(Directions): Echo the records verbatim, beginning with the line that contains "Task: Click the Autopista M-203 label at top" and continuing through the line that contains "Action: 492,57", inclusive. Omit the pictures from the output.

(Records to process):

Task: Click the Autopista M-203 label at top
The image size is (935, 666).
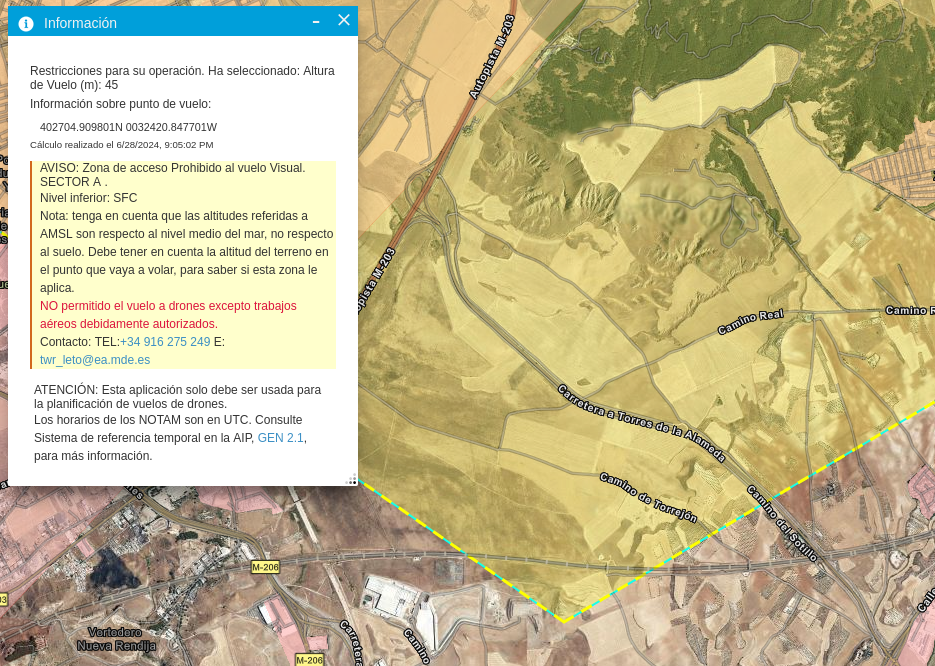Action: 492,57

==

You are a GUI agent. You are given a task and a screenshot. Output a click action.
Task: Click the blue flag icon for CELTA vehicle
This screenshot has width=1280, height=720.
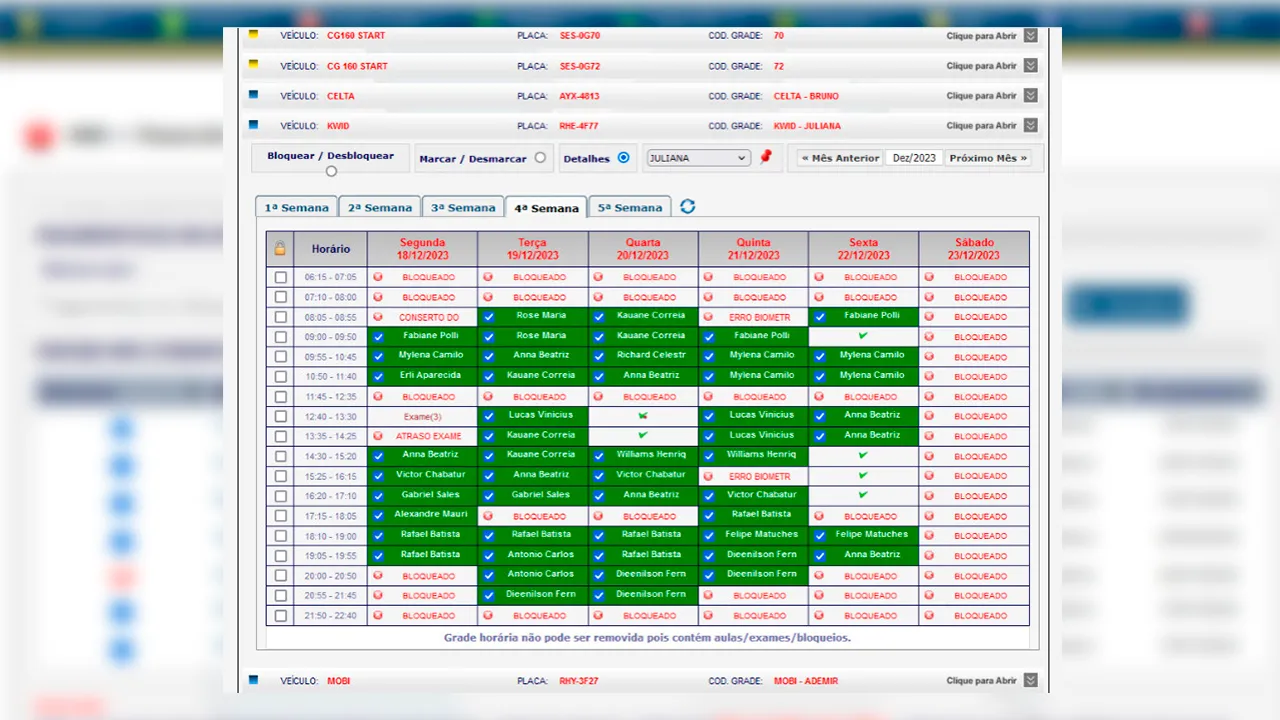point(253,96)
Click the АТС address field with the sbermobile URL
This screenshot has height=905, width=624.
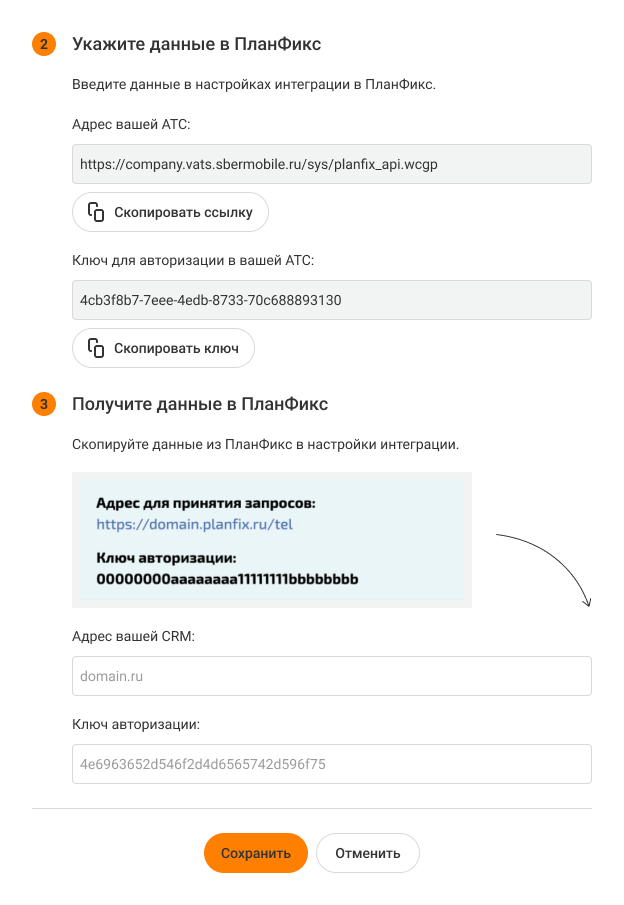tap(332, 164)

(The solution):
Task: Click the Autopista M-203 label at top
The image size is (935, 666).
Action: 492,57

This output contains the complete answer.